I put on my sunglasses, folded my seersucker coat over my arm, and looked across the street at a black man selling rattlesnake watermelons off the tailgate of a pickup truck.
"If y'all want to act like public clowns, that's your business," I said. "But you'd better wipe that stupid expression off your faces when you're around my partner. Also, if I hear you making remarks about her, either to me or somebody else, we're going to take it up in a serious way. You get my drift?"
Arceneaux rotated his head on his neck, then pulled the front of his shirt loose from his damp skin with his fingers.
"Boy, it's hot, ain't it?" he said. "I think I'm gonna come in this afternoon and take a cold shower. You ought to try it too, Dave. A cold shower might get the wrong thing off your mind."
They walked into the shimmering haze, their leather holsters and cartridge belts creaking on their hips, the backs of their shirts peppered with sweat.
Rosie Gomez and I turned off the highway in my pickup truck and drove down the dirt lane through the pecan orchard toward Spanish Lake, where we could see elevated camera platforms and camera booms silhouetted against the sun's reflection on the water. A chain was hung across the road between a post and the side of the wood-frame security building. The security guard, the wiry man with the white scar embossed on his throat like a chicken's foot, approached my window. His face looked pinched and heated in the shadow of his bill cap.
I showed him my badge.
"Yeah, y'all go on in," he said. "You remember me, Detective Robicheaux?"

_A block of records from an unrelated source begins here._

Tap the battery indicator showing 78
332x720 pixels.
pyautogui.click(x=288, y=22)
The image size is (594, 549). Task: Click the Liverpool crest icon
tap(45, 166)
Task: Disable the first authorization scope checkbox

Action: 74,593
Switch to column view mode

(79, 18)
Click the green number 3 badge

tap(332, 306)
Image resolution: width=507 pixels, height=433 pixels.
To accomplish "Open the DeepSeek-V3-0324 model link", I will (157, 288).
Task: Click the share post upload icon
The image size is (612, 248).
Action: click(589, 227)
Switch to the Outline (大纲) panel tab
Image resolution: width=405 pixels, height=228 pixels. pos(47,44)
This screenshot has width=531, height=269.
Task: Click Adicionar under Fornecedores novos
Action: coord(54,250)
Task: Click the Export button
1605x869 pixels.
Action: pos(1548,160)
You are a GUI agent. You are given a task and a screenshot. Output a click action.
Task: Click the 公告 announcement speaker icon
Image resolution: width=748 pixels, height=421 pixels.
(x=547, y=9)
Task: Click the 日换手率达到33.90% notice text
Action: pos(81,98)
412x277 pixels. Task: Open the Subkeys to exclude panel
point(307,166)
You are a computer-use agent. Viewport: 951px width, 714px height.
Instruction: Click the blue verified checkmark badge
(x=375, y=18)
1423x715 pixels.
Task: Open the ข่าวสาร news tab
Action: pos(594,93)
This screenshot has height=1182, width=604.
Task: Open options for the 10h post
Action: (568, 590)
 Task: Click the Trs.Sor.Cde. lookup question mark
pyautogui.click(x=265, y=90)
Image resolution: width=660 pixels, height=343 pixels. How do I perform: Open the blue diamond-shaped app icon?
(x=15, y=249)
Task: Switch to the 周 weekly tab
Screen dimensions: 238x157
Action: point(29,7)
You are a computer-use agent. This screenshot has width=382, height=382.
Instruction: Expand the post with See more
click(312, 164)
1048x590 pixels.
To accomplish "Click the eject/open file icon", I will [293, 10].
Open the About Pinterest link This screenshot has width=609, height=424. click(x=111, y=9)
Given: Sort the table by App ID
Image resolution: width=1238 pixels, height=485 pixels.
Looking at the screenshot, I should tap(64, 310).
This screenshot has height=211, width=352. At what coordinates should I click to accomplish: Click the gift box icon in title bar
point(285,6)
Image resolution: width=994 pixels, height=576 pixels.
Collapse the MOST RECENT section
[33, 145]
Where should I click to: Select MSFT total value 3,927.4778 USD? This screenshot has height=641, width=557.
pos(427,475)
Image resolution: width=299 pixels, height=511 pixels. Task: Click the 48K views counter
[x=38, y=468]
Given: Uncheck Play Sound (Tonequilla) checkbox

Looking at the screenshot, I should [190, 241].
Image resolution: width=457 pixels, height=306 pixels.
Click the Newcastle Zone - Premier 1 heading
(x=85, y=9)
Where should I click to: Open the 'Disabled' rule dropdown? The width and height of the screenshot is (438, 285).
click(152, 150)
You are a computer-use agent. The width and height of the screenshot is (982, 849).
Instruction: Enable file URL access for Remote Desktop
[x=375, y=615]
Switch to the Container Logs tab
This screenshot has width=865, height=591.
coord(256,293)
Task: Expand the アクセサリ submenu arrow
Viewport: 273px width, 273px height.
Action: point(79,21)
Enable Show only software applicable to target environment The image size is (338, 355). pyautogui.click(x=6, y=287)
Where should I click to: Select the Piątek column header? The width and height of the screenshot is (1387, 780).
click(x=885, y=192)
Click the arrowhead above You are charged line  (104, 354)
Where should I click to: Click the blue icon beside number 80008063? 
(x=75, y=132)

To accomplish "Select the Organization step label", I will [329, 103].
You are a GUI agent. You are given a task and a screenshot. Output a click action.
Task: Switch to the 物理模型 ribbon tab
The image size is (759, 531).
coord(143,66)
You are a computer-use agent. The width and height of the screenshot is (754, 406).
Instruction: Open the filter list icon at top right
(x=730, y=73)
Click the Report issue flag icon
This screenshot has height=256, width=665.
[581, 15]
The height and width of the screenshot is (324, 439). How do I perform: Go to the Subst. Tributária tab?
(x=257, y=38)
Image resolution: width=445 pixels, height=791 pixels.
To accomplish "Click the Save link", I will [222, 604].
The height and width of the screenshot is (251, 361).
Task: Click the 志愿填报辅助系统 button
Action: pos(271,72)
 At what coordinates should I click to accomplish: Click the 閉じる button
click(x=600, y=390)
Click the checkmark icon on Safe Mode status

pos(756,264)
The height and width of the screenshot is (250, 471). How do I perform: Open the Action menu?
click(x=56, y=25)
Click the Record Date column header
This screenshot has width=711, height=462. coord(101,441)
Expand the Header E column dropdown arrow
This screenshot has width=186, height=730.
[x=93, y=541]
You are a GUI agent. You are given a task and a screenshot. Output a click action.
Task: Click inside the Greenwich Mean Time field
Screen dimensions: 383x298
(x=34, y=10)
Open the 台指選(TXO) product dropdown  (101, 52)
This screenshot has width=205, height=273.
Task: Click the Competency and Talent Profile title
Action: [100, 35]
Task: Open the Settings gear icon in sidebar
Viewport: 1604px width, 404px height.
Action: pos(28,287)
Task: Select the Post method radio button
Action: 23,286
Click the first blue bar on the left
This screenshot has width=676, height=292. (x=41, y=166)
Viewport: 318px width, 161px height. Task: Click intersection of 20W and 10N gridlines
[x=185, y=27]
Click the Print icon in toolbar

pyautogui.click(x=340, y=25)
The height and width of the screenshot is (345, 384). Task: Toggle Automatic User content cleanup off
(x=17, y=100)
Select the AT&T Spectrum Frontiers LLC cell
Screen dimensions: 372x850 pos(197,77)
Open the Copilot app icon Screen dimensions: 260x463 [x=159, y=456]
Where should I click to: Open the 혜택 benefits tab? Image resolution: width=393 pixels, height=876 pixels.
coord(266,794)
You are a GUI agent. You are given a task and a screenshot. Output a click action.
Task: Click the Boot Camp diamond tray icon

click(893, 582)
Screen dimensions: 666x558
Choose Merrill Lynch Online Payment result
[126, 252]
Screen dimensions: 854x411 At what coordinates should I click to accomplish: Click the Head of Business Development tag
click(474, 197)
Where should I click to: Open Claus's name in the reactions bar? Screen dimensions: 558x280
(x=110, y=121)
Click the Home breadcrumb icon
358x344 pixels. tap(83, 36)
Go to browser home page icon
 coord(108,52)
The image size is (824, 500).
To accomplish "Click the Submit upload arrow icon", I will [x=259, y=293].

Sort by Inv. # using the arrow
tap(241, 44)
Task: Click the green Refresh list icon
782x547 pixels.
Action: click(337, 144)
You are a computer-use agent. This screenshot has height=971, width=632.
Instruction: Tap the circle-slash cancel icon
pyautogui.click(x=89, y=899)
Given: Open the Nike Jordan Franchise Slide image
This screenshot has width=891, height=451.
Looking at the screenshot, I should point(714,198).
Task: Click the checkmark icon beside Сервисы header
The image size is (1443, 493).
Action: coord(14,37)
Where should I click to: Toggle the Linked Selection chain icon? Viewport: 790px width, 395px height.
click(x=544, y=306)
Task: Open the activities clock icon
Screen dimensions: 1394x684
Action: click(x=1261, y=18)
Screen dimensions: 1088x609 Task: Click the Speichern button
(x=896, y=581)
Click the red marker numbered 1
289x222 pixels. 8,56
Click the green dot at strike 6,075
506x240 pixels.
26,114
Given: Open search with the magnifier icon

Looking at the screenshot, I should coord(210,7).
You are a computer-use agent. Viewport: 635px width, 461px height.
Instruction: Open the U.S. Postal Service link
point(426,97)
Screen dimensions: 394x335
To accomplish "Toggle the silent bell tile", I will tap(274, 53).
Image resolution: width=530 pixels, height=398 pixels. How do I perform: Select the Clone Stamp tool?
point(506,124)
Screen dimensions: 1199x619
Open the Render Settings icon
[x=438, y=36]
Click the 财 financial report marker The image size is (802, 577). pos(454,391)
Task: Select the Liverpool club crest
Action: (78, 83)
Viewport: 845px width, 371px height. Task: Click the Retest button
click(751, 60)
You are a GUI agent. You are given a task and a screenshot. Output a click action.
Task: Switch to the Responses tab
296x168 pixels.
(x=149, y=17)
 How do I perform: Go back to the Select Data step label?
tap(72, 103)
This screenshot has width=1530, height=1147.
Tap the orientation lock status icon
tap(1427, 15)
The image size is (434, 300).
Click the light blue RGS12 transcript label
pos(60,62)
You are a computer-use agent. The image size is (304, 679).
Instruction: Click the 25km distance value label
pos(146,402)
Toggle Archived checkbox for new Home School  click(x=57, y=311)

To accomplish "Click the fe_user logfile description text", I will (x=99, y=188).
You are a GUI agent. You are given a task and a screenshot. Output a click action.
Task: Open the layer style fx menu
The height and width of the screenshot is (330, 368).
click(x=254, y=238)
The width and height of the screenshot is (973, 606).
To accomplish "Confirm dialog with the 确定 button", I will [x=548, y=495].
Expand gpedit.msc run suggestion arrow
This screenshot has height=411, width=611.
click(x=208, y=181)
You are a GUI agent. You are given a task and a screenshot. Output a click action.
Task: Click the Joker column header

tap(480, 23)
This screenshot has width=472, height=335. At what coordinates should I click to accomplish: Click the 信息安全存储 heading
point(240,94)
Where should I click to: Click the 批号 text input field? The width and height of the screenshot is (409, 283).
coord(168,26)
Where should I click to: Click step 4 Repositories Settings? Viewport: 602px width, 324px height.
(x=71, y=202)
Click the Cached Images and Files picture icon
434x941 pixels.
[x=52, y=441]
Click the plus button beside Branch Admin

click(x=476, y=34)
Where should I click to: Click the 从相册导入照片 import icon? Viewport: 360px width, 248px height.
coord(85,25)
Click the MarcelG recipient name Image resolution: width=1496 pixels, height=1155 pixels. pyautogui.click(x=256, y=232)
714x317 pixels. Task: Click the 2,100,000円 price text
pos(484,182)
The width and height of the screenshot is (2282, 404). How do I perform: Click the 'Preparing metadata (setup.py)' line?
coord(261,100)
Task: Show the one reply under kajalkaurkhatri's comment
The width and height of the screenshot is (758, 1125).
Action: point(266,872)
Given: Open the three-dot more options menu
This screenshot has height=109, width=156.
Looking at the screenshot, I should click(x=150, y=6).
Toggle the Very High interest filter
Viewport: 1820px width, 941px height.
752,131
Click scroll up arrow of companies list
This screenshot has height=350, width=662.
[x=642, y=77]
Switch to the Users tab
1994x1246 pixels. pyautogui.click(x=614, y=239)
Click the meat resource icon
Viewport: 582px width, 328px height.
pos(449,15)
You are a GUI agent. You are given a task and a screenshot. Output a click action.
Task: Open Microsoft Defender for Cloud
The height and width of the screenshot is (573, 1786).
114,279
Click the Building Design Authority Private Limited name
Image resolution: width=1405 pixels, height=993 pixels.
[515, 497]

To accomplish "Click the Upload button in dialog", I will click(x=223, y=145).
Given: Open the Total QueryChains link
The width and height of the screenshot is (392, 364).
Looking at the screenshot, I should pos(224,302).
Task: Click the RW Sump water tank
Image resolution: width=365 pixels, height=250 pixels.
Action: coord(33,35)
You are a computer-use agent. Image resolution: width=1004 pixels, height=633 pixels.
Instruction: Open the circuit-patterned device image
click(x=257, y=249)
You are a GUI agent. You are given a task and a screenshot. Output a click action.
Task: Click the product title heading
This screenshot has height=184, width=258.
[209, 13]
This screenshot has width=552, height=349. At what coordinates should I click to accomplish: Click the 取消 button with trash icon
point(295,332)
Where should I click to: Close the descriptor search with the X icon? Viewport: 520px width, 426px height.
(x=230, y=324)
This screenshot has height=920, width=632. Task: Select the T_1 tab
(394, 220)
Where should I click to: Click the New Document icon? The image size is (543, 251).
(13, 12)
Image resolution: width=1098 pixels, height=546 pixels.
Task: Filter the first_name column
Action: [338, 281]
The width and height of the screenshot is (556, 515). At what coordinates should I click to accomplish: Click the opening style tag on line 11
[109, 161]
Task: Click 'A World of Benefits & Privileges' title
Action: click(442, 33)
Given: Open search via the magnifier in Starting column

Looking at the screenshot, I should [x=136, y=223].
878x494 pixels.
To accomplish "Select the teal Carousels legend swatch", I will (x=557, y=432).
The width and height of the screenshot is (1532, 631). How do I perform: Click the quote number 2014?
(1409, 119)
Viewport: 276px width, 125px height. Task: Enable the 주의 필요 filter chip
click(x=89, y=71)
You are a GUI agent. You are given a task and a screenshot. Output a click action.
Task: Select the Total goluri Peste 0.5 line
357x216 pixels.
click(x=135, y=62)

His hair was gray, cut close to the scalp, and his skin was browned and as coarse as a lizard's from the sun. His blue eyes seemed to have an optical defect of some kind, a nervous shudder like marbles clicking on a plate.
"It's Doucet, isn't it?" I said.
"Yes, sir, Murphy Doucet. You got a good memory. I used to be with the Jefferson Parish Sheriff's Department when you were with N.O.P.D."
His stomach was as flat as a shingle. He wore a .357 chrome-plated revolver, and also a clip-on radio, a can of Mace, and a rubber baton on his belt.
"It looks like you're in the movie business now," I said.
"Just for a while. I own half of a security service now and I'm a steward for the Teamsters out of Lafayette, too. So I'm kind of on board both ways here."
"This is Special Agent Gomez from the FBI. We'd like to talk to Mr. Goldman a few minutes if he's not too busy."
"Is there been some kind of trouble?"
"Is Mr. Goldman here?"
"Yes, sir, that's him right up yonder in the trees. I'll tell him y'all on your way." He started to take his radio off his belt.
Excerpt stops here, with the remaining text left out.